While most cases of short-term insomnia do not require the evaluation of a physician, it goes without saying that if you suffer from chronic sleep loss, you should talk to your doctor about it. For short-term or intermittent cases here are some tips:
· Go to bed at the same time each night and wake up at the same time each morning: For poor sleepers, the most important thing you can do is remain consistent throughout the week. Your sleep works in patterns-if you are patterned to go to sleep at eleven and you go to bed at nine to make up for a poor night`s sleep, the likelihood is you`re going to have insomnia because your body doesn`t know it`s supposed to go to sleep at that hour. The same goes for your wake time. Whatever time you have to get up for work, that`s when you also must get up on holidays and weekends."

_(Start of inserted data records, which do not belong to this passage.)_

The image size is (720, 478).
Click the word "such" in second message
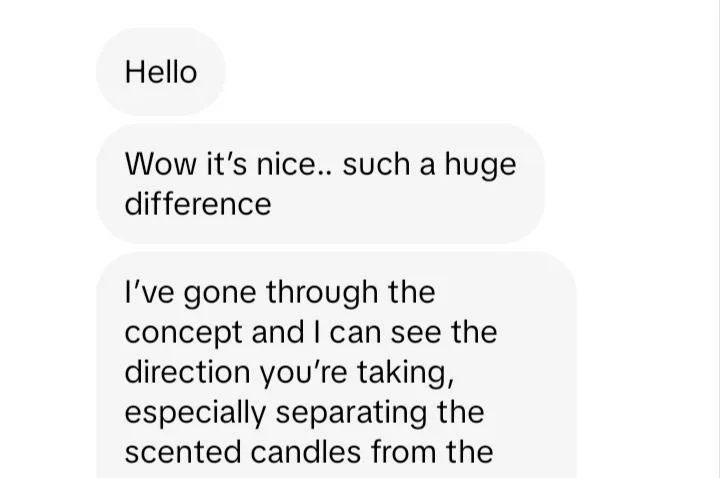tap(377, 164)
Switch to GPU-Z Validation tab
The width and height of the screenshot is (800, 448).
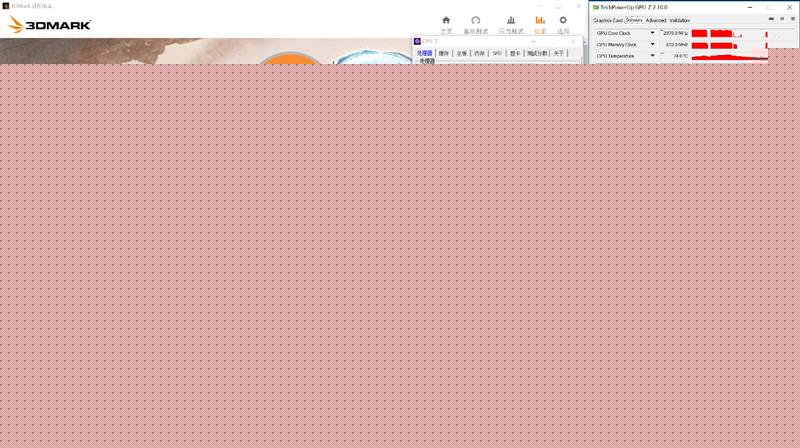680,20
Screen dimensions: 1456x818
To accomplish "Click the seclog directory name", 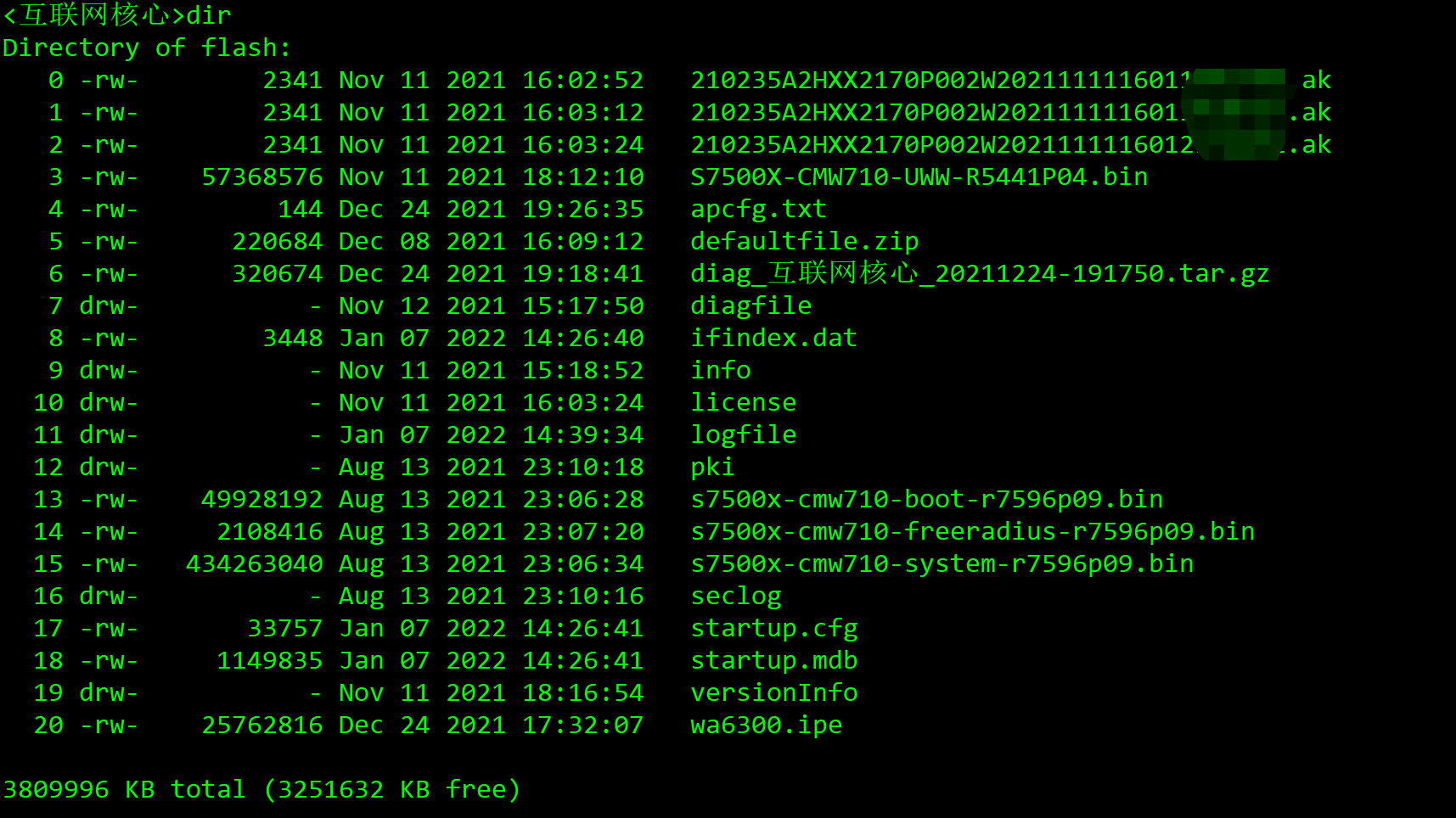I will [x=736, y=596].
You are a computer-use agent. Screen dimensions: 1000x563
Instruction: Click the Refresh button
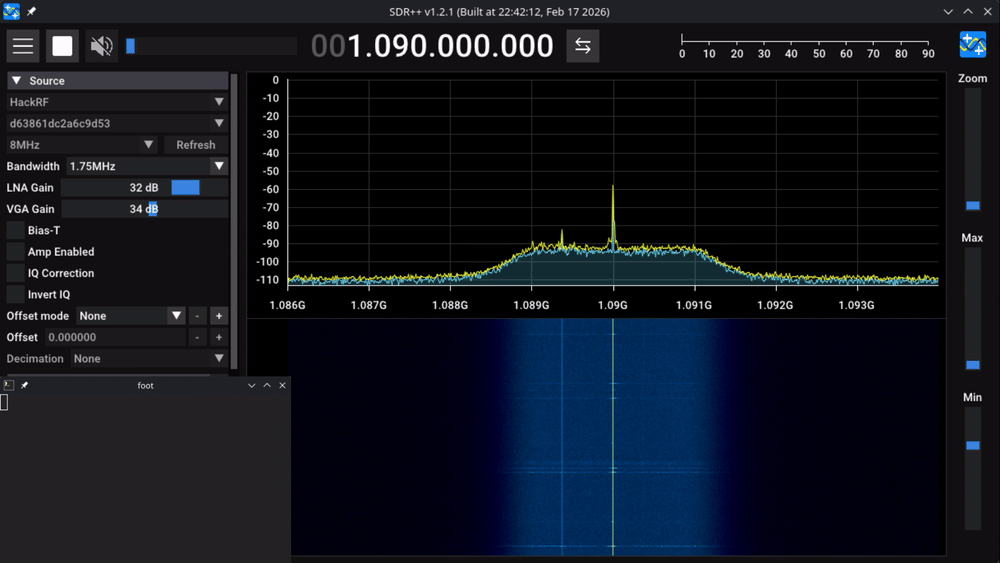tap(196, 145)
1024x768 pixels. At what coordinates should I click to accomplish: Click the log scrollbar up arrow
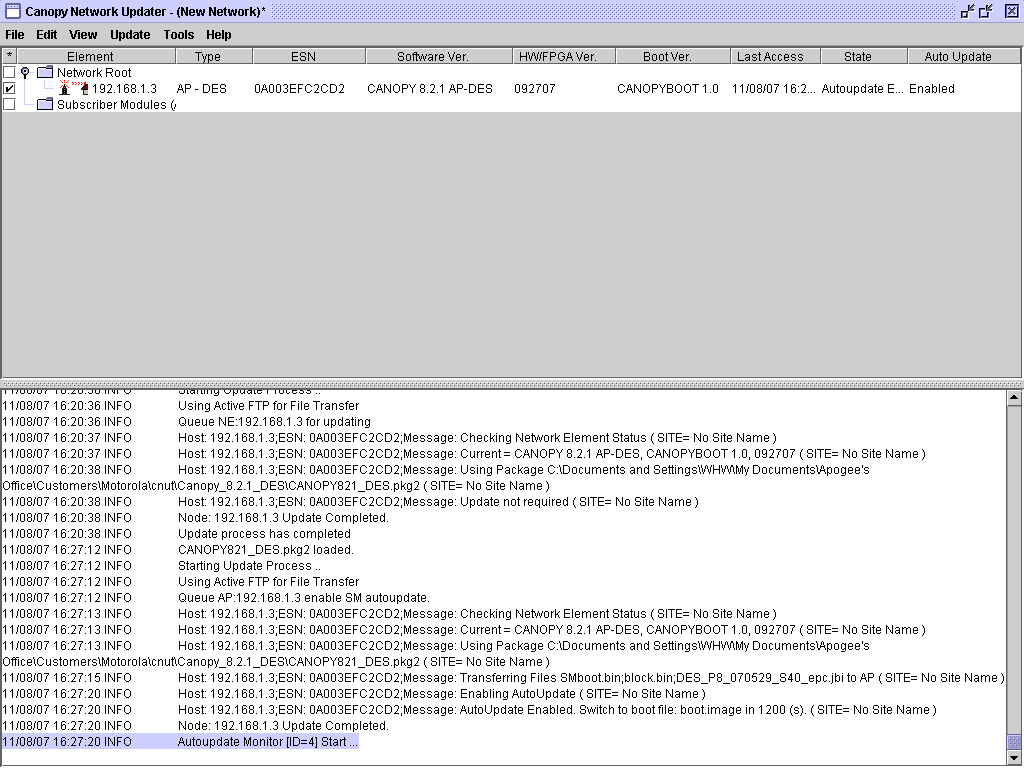pos(1015,398)
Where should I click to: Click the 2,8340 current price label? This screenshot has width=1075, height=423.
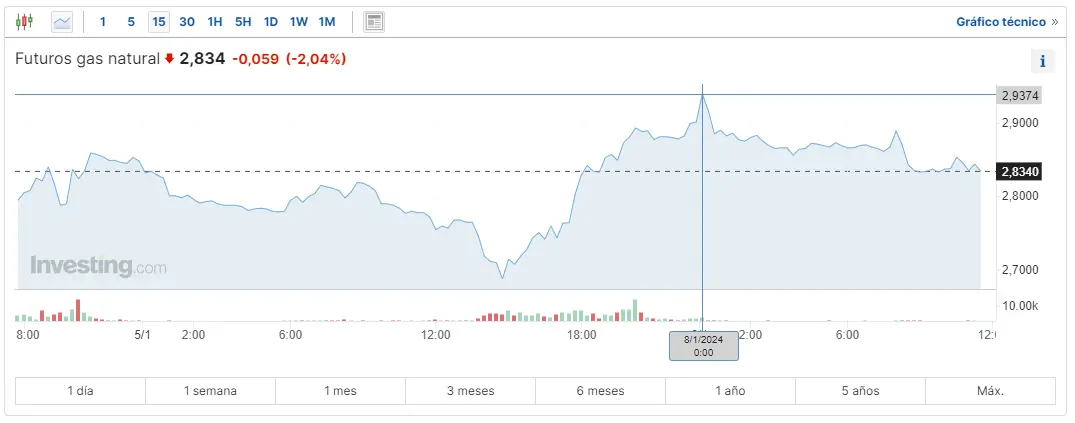coord(1020,172)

· Know how much sleep you really need: Sleep needs vary greatly from person to person. If you`re not bothered by feeling drowsy during the day, whatever amount of sleep you had last night was good. Just keep in mind that everyone gets a little tired in the afternoon, because we have a natural dip that has nothing to do with how much sleep we had the night before or the fact that we just ate lunch.
· Get outside during the daylight: One of the most important cues for the onset of sleep is the sun, whose light directly triggers sleep-related biological changes. If you`re like me and you work in an office where there is little natural light, your body can miss the cue that brightness is for waking and dark is for sleep. Getting out into the sunlight for about 20 minutes can give your biological clock a target.

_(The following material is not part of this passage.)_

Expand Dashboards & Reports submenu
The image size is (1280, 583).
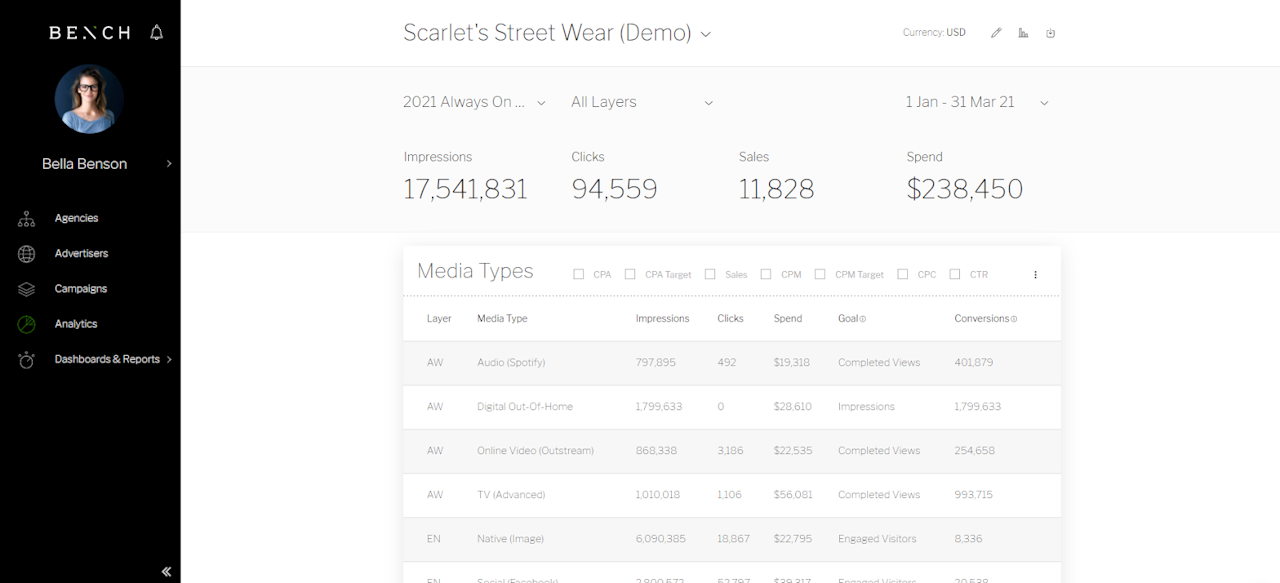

· Avoid looking at the clock: Everyone wakes up four or five times during the night whether they remember it or not. But she explains, for someone with insomnia, looking at the clock during an arousal is a trigger to become fully awake. You can make a difference by not looking at the clock. Just tell yourself `forget it,` roll over, and go back to sleep.
· Schedule time for worrying before you go to sleep: If you lay awake fretting about things, keep a "worry book," a daily journal where you write down the thoughts that keep you up-preferably long before you go to bed. Then when those thoughts start you have to say to yourself, `I`m not going there, I`m not forgetting anything, and I can`t improve upon it today.` In about a week, that kind of systematic talking to yourself works."
· Avoid caffeine and alcohol: Some people are exquisitely sensitive to caffeine . Sometimes it`s just one silly thing like a cup of tea that kicks them over the edge. And although alcohol may initially make you feel a little sleepy, Walsleben says it can wake you up throughout the night and disrupt your sleep.
· Keep naps short: While for some of us, a nap is the only way to catch some extra sleep, Walsleben advises you limit it to under 20 minutes or you may disrupt your sleep cycle. A longer nap gets you into a nighttime pattern. Plus you`ll wake up feeling very groggy and it will take time for you to come around.